What a joy tweeting could be! Not to sound like a plug for tweetdeck but, it offers several options for shortening urls, terrific search functionality which refreshes results at an interval you choose, and plenty of columns to categorize your tweets.
Now with some power in my hands, I went off to execute fully, the Guy Kawasaki way. Since our company, DriveBuy Technologies provides a mobile marketing platform for Realtors®, I decided I would start by following every agent, broker and mortgage professional I could find. Those are the people my company can help, especially in today's market.
I was taking actions I wouldn't have considered 3 weeks earlier. I was also encouraged by another twitterer who posted an article describing how dumb it is for employees not in the marketing department, to avoid marketing. I run the operations at DriveBuy - the hosting, deployments and I even code occasionally, so it never occurred to me until that tweet, that I was performing a disservice by refusing to involve myself in the marketing side of the business.
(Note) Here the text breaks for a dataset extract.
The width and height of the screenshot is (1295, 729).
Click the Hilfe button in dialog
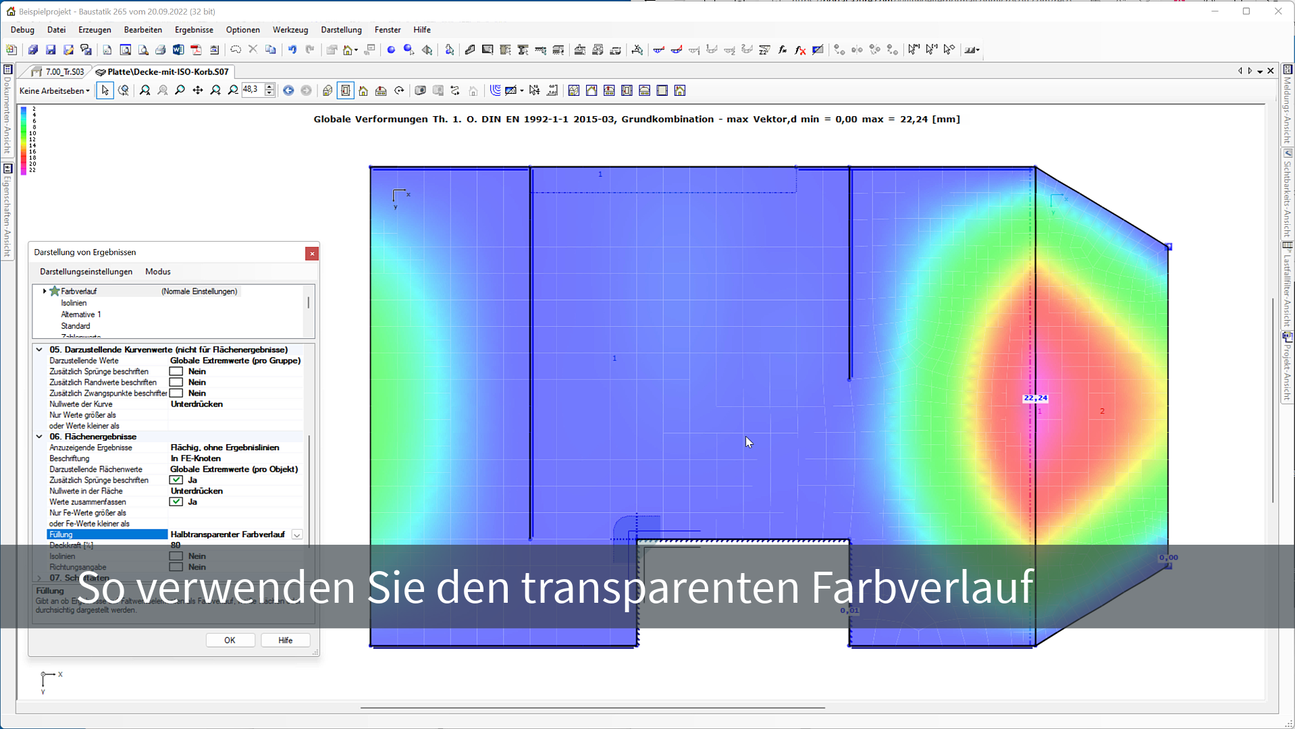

But I'm a political junkie and a cage-monkey. I couldn't transform myself into Joe-annoying-radio-announcer-phone-voice-guy. I'm still just me. Politically, I am closer to Murray Rothbard than Brack Obama. I would love to see the government's size reduced by 2/3 as that would give a better view into what government programs to keep or cut loose. That's just me. I do not begrudge anyone who doesn't agree, I just cannot keep my mouth shut or my fingers away from the keyboard if somebody mentions politics. To my surprise, there are other twitterers who either feel the same way, or are far more tolerant of contrary views than is promoted by the media. I was picking up followers in spite of my controversial opinions, and maybe even because of them.
Neat. But my main goal is to help the people I follow and who follow me. My life depends on it. Really. Guy Kawasaki led me to believe that I could change the world using twitter. When my partners and I started this company, that's what we intended. We wanted to bring mobile marketing into broad use by Realtors® across the country. We also wanted to feed our families and control our own destinies. We can't do that if we offer nothing of value to our customers.
By the third day, traffic to our website was heading upward though I had only added about 200 more followers and hadn't tweeted much about DriveBuy. I did discover that some of my followers were already customers. But I also started getting followers who weren't in real estate at all. Some were part of the #tcot group(Top Conservatives on Twitter), some were followers of followers and by Thursday, I had 500 followers from a start of around 70.
Sometimes creativity is overrated. Copying people who have found a success formula is far better than "figuring it out" by trial and error. Guy's power adapter story is a great example of Twitter's utility.
I'll try and remember to bring my power adapter on my next business trip, but knowing that I could get a loaner in a pinch, or that I could help somebody out is heartwarming. Maybe we're not alone. I mean, let's face it, the government is not going to turn this economy around and they won't be rushing out to do anything helpful next business trip (unless you consider an unsolicited full-cavity search helpful). They still haven't discovered, or admitted, that it was their policies which caused the crises. If there is any economic recovery it will be people like you and me who do all of the working and wealth creation, not Secretary Paulson and his treasury poppin' daddies. We'll fix the economy, we'll help each other figure out how, and we'll have a blast doing it.
I just wanted to share this and let you know that a newbie twitter can greatly increase followers and increase traffic while doing it. I followed Guy's advice, and it worked. I really appreciate advice that works. I've had enough bad advice to last a lifetime and frankly, most of that bad advice was given to me by me....
I'll be following you next.
PS
@SandeepVizEdu turned Guy's presentation into a really neat animated slide show. Fun to watch and educational too.